I always made more money than Ryan. Too many men feel threatened by that sort of thing. In Hong Kong, we lived on my salary. In Fuzhou, he made enough to survive, but I paid for more of our trips than he ever could. The cost of living is low enough in Fuzhou that he could have saved money if he tried, but he never put in the effort.

Then there is sex. When he lived in Fuzhou, he was not getting any. Despite everything, I do not believe that he ever cheated on me. He was terrified of catching some horrible disease, so prostitutes and bar girls were out, and most of the healthy girls in the area were the type who would never give an underemployed foreigner the time of day. Had we been older, it might not have mattered. But we moved to Hong Kong when he was 20 years old. That's not an age where guys like to be celibate.

Everyone said that we were too young to live together when we got our first apartment, but it was living apart that finally ended our relationship.

Ryan and I met in high school. We were together long before Hong Kong, before I started traveling to so many great places, before I met Lily. We were together before my career started to go somewhere. We were together before I even had a career. We were together before we were old enough to drink alcohol or vote. In a lot of ways, we grew up together.

If I look at it philosophically, it was inevitable. Our personalities were maturing in different ways. I have career goals and a list of places I want to visit where I can explore the culture, meet new people and eat great food. His goals are to become a rock star and get drunk every night. When he lived in Fuzhou, he worked at a bar. That was never going to be great for anyone.

As Lily says, “Shit happens.” I try to see the silver lining and deal with whatever is happening in the most positive way I can figure out. She has an innate ability to cut through all the bullshit. This might be why we are such great friends. I am the yang to her yin.

The last time I broke up with a boyfriend, I was in high school. In retrospect, I don't think I took it very well. But I didn't really know how to take it. I was a teenager. By definition, I didn't know what was going on.

This time, I like to think I had more tools at my disposal. For example, in high school, I was a mediocre cook. Now, I can whip up mint brownies, double chocolate chip cookies, banana muffins, lemon cupcakes with cream cheese frosting, cinnamon rolls with the same cream cheese frosting – if it works, use it – and all kinds of unhealthy things that require an extra jog or two around the island.

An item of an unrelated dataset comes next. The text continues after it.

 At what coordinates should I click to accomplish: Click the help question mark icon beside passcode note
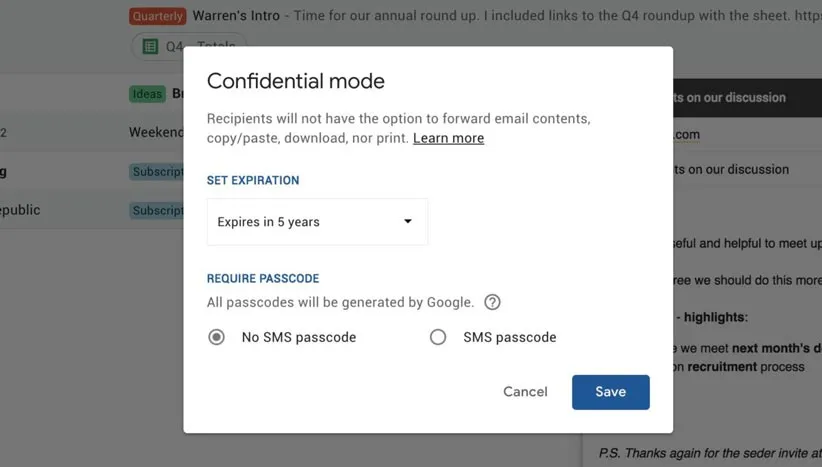tap(492, 302)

Maybe that's not the best way to handle things, but when I found fresh mint for the first time in years, I was as happy as I could be. I don't know why it's so hard to get some of the most basic herbs here.

Aside from eating too much junk food, I work at Disneyland. More than a few people have had more than a few bad things to say about that company as an employer, but they have been good to me. Walking into the happiest place on Earth everyday – or at least the happiest place south of Japan – is a great way to boost your spirits. Say what you will about Mickey, but no one is depressed around that giant rodent.

Sunday, August 2, 2015

Trippingly on the Tongue

I've been studying my script. It's not verbatim Shakespeare, but it stays pretty faithful to the original. The language is updated, which is probably a good idea since the audience is mostly Chinese. I have to assume that most people will have at least a working knowledge of common English, but I doubt everyone will be familiar with 16th century English.

The good news is that it's not completely modern. There is no, “Yo, what up, dawg?” It is simply easier to understand.

An example from Act I, Scene 2:

What you say is true. Since the little
wit that fools have was silenced, the foolishness
that wise men have makes a great show.